• The task: Nothing should be left out. Give all the data again exactly as written.

• Collected data entries:
──────

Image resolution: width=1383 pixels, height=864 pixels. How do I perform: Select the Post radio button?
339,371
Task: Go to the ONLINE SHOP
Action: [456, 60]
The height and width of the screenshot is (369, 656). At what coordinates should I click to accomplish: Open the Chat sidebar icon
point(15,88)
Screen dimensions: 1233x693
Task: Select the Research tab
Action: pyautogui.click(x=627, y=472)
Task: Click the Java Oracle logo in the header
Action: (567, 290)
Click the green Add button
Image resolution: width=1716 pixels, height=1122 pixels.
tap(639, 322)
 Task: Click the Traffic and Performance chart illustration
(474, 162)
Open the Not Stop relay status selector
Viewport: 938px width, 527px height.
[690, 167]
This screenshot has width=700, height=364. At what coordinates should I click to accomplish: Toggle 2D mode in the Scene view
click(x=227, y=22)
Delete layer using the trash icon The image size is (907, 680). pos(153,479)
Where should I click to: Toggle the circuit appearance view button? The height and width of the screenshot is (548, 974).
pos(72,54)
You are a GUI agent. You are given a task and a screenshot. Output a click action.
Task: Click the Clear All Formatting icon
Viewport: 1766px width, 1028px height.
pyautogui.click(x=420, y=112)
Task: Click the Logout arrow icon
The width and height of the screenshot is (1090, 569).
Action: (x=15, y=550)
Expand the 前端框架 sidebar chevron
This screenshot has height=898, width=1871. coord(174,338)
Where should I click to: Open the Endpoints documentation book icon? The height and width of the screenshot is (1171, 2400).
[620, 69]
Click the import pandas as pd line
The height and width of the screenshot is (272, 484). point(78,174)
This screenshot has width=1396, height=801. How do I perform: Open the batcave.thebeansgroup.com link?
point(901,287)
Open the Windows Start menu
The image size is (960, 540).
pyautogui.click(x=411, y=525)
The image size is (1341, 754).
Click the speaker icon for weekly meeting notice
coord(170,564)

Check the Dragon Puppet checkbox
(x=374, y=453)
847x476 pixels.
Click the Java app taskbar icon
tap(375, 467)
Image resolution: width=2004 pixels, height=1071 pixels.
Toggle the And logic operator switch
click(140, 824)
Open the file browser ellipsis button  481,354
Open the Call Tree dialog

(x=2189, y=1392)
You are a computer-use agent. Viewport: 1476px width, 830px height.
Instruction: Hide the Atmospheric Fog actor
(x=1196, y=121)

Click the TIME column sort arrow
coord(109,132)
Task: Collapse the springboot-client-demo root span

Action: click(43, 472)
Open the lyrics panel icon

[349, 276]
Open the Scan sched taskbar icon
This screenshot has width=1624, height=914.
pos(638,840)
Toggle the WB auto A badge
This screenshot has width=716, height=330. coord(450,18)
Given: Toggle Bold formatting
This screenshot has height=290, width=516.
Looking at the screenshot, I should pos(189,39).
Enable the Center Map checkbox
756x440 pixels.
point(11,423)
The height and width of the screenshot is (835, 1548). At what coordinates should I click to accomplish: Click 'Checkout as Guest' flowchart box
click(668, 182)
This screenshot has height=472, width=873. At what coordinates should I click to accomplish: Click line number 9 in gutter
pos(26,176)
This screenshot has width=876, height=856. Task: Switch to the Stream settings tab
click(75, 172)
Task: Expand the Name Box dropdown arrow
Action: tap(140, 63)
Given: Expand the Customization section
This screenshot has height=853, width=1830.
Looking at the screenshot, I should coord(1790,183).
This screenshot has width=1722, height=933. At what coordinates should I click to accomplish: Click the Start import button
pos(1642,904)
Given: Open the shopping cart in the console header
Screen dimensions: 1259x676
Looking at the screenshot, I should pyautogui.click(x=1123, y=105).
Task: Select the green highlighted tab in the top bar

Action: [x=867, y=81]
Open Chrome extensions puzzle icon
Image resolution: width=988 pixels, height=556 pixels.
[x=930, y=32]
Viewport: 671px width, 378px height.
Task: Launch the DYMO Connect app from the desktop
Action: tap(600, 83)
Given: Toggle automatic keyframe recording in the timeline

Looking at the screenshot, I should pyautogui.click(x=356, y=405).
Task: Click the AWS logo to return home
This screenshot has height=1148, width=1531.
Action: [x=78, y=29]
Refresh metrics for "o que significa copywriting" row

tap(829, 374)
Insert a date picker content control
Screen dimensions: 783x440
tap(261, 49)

──────

• Exercise result:
Image resolution: width=1383 pixels, height=864 pixels. How do I perform: Select the Post radio button?
339,371
Task: Go to the ONLINE SHOP
Action: [456, 60]
The height and width of the screenshot is (369, 656). At what coordinates should I click to accomplish: Open the Chat sidebar icon
point(15,88)
Screen dimensions: 1233x693
Task: Select the Research tab
Action: pyautogui.click(x=627, y=472)
Task: Click the Java Oracle logo in the header
Action: (567, 290)
Click the green Add button
Image resolution: width=1716 pixels, height=1122 pixels.
tap(639, 322)
 Task: Click the Traffic and Performance chart illustration
(474, 162)
Open the Not Stop relay status selector
Viewport: 938px width, 527px height.
[690, 167]
This screenshot has width=700, height=364. At what coordinates should I click to accomplish: Toggle 2D mode in the Scene view
click(x=227, y=22)
Delete layer using the trash icon The image size is (907, 680). pos(153,479)
Where should I click to: Toggle the circuit appearance view button? The height and width of the screenshot is (548, 974).
pos(72,54)
You are a GUI agent. You are given a task and a screenshot. Output a click action.
Task: Click the Clear All Formatting icon
Viewport: 1766px width, 1028px height.
pyautogui.click(x=420, y=112)
Task: Click the Logout arrow icon
The width and height of the screenshot is (1090, 569).
Action: (x=15, y=550)
Expand the 前端框架 sidebar chevron
This screenshot has height=898, width=1871. coord(174,338)
Where should I click to: Open the Endpoints documentation book icon? The height and width of the screenshot is (1171, 2400).
[620, 69]
Click the import pandas as pd line
The height and width of the screenshot is (272, 484). point(78,174)
This screenshot has width=1396, height=801. How do I perform: Open the batcave.thebeansgroup.com link?
point(901,287)
Open the Windows Start menu
The image size is (960, 540).
pyautogui.click(x=411, y=525)
The image size is (1341, 754).
Click the speaker icon for weekly meeting notice
coord(170,564)

Check the Dragon Puppet checkbox
(x=374, y=453)
847x476 pixels.
Click the Java app taskbar icon
tap(375, 467)
Image resolution: width=2004 pixels, height=1071 pixels.
Toggle the And logic operator switch
click(140, 824)
Open the file browser ellipsis button  481,354
Open the Call Tree dialog

(x=2189, y=1392)
You are a computer-use agent. Viewport: 1476px width, 830px height.
Instruction: Hide the Atmospheric Fog actor
(x=1196, y=121)

Click the TIME column sort arrow
coord(109,132)
Task: Collapse the springboot-client-demo root span

Action: click(43, 472)
Open the lyrics panel icon

[349, 276]
Open the Scan sched taskbar icon
This screenshot has width=1624, height=914.
pos(638,840)
Toggle the WB auto A badge
This screenshot has width=716, height=330. coord(450,18)
Given: Toggle Bold formatting
This screenshot has height=290, width=516.
Looking at the screenshot, I should pos(189,39).
Enable the Center Map checkbox
756x440 pixels.
point(11,423)
The height and width of the screenshot is (835, 1548). At what coordinates should I click to accomplish: Click 'Checkout as Guest' flowchart box
click(668, 182)
This screenshot has height=472, width=873. At what coordinates should I click to accomplish: Click line number 9 in gutter
pos(26,176)
This screenshot has width=876, height=856. Task: Switch to the Stream settings tab
click(75, 172)
Task: Expand the Name Box dropdown arrow
Action: tap(140, 63)
Given: Expand the Customization section
This screenshot has height=853, width=1830.
Looking at the screenshot, I should coord(1790,183).
This screenshot has width=1722, height=933. At what coordinates should I click to accomplish: Click the Start import button
pos(1642,904)
Given: Open the shopping cart in the console header
Screen dimensions: 1259x676
Looking at the screenshot, I should pyautogui.click(x=1123, y=105).
Task: Select the green highlighted tab in the top bar

Action: [x=867, y=81]
Open Chrome extensions puzzle icon
Image resolution: width=988 pixels, height=556 pixels.
[x=930, y=32]
Viewport: 671px width, 378px height.
Task: Launch the DYMO Connect app from the desktop
Action: tap(600, 83)
Given: Toggle automatic keyframe recording in the timeline

Looking at the screenshot, I should pyautogui.click(x=356, y=405).
Task: Click the AWS logo to return home
This screenshot has height=1148, width=1531.
Action: [x=78, y=29]
Refresh metrics for "o que significa copywriting" row

tap(829, 374)
Insert a date picker content control
Screen dimensions: 783x440
tap(261, 49)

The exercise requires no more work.